On March 23, 2016, the General Assembly of North Carolina passed the now-infamous House Bill 2 in response to a Charlotte ordinance extending various rights—in particular the right for individuals to use the public restroom that corresponds to their gender identity—to transgender persons. House Bill 2 overturned Charlotte’s ordinance by obligating North Carolinians to use the bathroom that corresponds to their birth certificate. It also forbade local governments from expanding upon state anti-discrimination laws and criteria. This appalling legislation was met with widespread condemnation from sports leagues and corporations, costing North Carolina approximately $3.76 billion.
This past week, in response to an NCAA ultimatum to repeal H.B. 2 or renounce hosting rights until 2022, the Republican-controlled state legislature finally decided to work with recently-elected Democratic Governor Roy Cooper, passing a compromise measure to repeal the core of H.B. 2. We are heartened to witness compromise in these hyper-partisan times, in regard to both the motivation behind the repeal as well as the repeal’s actual content, but we do not think this particular compromise is sufficient.
First, it was only with the external pressure of a potential economic loss and further damage to North Carolina’s marred reputation that Republican legislators finally budged on the bill. Though we commend the NCAA and other businesses for seeking to place pressure on the state legislature, we are generally wary of an inordinate corporate influence on state politics. We believe that state legislators should be motivated by the principles of equality and respect for the constituents who have elected them into office, rather than the petrifying fear of being left out of March Madness for a few years. It is demeaning and incensing that the rights of transgender persons have been treated merely as bartering chips in a corporate tango. We hope that the NCAA reacts in a way that is in line with the principles it has previously established for itself, rather than rewarding this shallow, calculating move.
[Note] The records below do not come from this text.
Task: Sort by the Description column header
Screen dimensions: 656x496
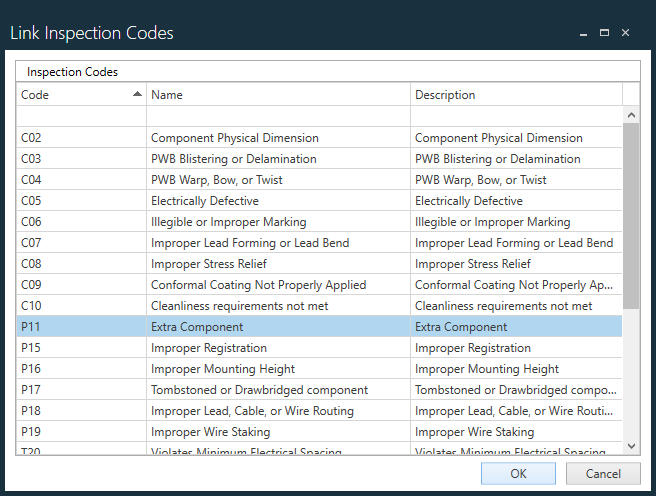Action: pyautogui.click(x=515, y=95)
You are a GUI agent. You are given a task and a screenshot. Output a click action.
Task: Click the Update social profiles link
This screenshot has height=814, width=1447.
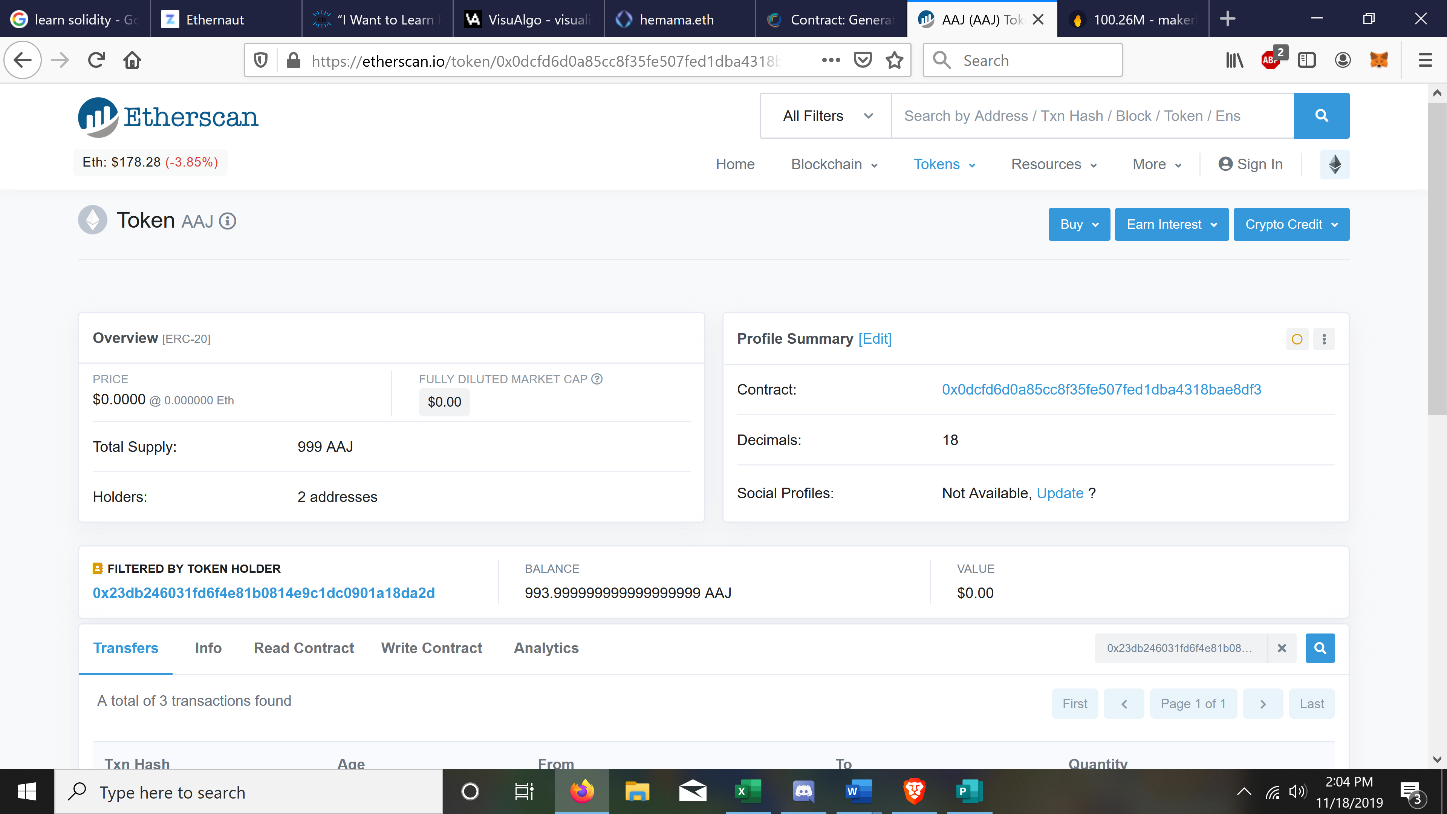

Moreover, the repeal measure is only partial, and retains many of H.B. 2’s core tenets. For example, it still prohibits local governments from passing anti-discrimination measures, in effect maintaining a moratorium on civil rights for various identifications, and also reserves the right of regulating multi-stall public bathrooms for the state legislature, leaving North Carolinians at the whim of another Republican power-grab. Governor Roy Cooper has acknowledged as much, conceding that in an ideal world, “[North Carolina] would have repealed House Bill 2 fully today and added full statewide protections for LGBT North Carolinians.” Though we acknowledge the difficulty of Cooper’s undertaking—previous attempts to fully repeal H.B. 2 have fallen flat—we believe that the repeal is so diluted as to hardly deserve celebration.
Indeed, the new legislation does not address the core issues surrounding H.B. 2. The policy was an egregious infringement on the rights of transgender people, and fully merited the denunciation it garnered. While the partial repeal has made it so H.B. 2 is no longer the law of North Carolina, this is not enough. The General Assembly of North Carolina has once again shown its general disregard for basic human rights of an at-risk population within the state, and North Carolina will be worse for it.
This staff editorial solely represents the majority view of The Crimson Editorial Board. It is the product of discussions at regular Editorial Board meetings. In order to ensure the impartiality of our journalism, Crimson editors who choose to opine and vote at these meetings are not involved in the reporting of articles on similar topics.